Input data »
::::::::

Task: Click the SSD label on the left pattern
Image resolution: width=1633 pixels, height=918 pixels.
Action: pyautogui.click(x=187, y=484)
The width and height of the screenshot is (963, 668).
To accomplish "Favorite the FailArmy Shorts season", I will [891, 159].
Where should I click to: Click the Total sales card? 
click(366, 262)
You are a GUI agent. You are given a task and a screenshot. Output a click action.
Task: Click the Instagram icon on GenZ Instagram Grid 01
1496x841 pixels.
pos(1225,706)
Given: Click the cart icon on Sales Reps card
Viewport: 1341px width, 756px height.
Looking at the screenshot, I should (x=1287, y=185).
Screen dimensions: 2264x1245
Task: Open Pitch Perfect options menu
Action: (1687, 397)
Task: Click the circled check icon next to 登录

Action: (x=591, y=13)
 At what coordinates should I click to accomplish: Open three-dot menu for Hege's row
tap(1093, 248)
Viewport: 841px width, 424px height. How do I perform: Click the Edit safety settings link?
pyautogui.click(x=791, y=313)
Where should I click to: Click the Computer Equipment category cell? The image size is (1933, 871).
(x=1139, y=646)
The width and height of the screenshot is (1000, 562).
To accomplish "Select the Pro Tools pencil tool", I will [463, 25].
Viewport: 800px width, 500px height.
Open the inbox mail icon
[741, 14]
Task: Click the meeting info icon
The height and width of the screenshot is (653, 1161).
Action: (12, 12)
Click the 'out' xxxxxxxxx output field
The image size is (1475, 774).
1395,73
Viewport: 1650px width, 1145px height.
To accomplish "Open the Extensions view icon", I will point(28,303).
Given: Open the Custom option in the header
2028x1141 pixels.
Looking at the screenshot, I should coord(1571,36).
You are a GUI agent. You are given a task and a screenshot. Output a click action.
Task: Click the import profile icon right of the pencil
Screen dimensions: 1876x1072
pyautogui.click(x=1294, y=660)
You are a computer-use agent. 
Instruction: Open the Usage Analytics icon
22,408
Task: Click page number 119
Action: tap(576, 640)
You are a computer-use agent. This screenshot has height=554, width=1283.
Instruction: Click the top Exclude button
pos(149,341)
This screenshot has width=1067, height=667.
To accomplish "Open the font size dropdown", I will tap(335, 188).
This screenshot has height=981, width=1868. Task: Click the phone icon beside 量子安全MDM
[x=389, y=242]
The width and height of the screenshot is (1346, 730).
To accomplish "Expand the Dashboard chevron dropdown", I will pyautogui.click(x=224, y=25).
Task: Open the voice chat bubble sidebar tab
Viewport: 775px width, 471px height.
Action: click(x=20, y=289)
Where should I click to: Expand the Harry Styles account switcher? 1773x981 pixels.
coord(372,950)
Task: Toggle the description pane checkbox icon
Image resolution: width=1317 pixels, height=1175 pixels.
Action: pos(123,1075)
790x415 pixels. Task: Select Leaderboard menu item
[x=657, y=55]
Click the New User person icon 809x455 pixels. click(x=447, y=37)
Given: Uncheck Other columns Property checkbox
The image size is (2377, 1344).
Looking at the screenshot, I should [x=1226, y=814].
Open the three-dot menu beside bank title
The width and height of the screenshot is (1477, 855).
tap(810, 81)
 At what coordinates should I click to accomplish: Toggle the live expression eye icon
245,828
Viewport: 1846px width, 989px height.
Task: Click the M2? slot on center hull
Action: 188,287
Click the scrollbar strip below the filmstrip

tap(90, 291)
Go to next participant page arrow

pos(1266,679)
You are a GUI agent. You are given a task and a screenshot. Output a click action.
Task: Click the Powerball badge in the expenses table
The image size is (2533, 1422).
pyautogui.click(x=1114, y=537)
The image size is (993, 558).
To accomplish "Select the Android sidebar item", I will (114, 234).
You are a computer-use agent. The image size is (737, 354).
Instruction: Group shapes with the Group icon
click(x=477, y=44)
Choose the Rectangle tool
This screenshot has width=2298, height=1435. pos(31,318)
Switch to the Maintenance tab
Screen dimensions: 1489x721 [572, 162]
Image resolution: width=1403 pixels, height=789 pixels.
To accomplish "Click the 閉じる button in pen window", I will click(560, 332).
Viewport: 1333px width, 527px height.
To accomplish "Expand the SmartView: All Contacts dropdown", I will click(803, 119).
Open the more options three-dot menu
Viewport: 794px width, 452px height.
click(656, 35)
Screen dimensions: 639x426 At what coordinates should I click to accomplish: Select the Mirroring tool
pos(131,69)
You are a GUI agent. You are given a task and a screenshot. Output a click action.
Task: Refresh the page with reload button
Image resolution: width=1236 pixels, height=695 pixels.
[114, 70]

::::::::

Exercise » Pull every line with the string "pencil" from the data above.

Expected output »
To accomplish "Select the Pro Tools pencil tool", I will [463, 25].
Task: Click the import profile icon right of the pencil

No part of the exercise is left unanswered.